If you make the ViewBox a size at which scaling of the content is not allowed, the content will be clipped or whitespace will be added.

        <Viewbox StretchDirection="UpOnly">
            <Canvas Background="Bisque" Width="200" Height="100">
                <Line X1="5" Y1="5" X2="195" Y2="95"
                        Stroke="Black"/>
                <Label Canvas.Left="80" Canvas.Top="5" Content="Howdy"/>
                <Ellipse Height="30" Width="50" Stroke="Blue" StrokeThickness="2"
                            Canvas.Left="140" Canvas.Top="5"/>
            </Canvas>
        </Viewbox>

1064-001

#1,063 – ViewBox Stretching Options

By default, content scaled by using a ViewBox will preserve its aspect ratio as it is being scaled.  Content is scaled until its size fills its container in one dimension.  White borders are added in the other dimension.

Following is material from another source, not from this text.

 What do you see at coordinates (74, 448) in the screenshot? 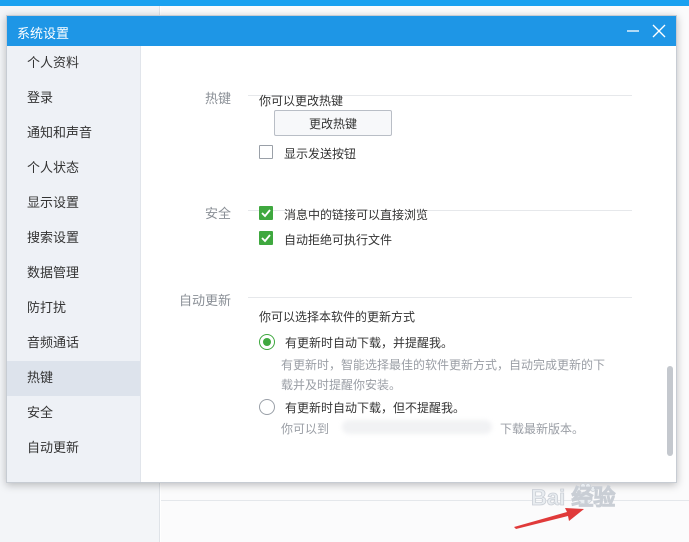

This default behavior corresponds to setting the Stretch property of the ViewBox to Uniform.  We can see this behavior below as we scale a Canvas.

1063-001

1063-002

If we set Stretch to Fill, the content always fills the available area and the aspect ratio is not preserved.  That is, content is stretched more in one direction than in another.

1063-003

Setting the Stretch property to UniformToFill preserves the aspect ratio, but content stretches until it fills the container in both dimensions.  If the aspect ratio of the container is different than that of the content, content is clipped.

1063-004

Finally, setting Stretch to None disables all scaling.

1063-005

 

#1,062 – Scaling a Canvas Using a ViewBox

ViewBox is typically used to scale a panel containing other elements.  One common use of a ViewBox is to scale the contents of a Canvas panel.

We might include several elements within a Canvas that has an explicit size.

1062-001

If we re-size the window, however, the canvas stays the same size.

1062-002

We could have had the Canvas stretch to fill the remaining area, but its elements would still be the same size.

We can get the elements within the Canvas to scale by wrapping the Canvas in a ViewBox.

    <DockPanel>
        <Label DockPanel.Dock="Top" Background="LightGray"
               Content="Stuff at top of window here"
               VerticalAlignment="Top"/>
        <Label DockPanel.Dock="Bottom" Background="AliceBlue"
               Content="Bottom stuff down here"
               VerticalAlignment="Bottom"/>
        <Viewbox>
            <Canvas Background="Bisque" Width="200" Height="100">
                <Line X1="5" Y1="5" X2="195" Y2="95"
                        Stroke="Black"/>
                <Label Canvas.Left="80" Canvas.Top="5" Content="Howdy"/>
                <Ellipse Height="30" Width="50" Stroke="Blue" StrokeThickness="2"
                            Canvas.Left="140" Canvas.Top="5"/>
            </Canvas>
        </Viewbox>
    </DockPanel>

Now when we resize the window, everything within the Canvas is scaled.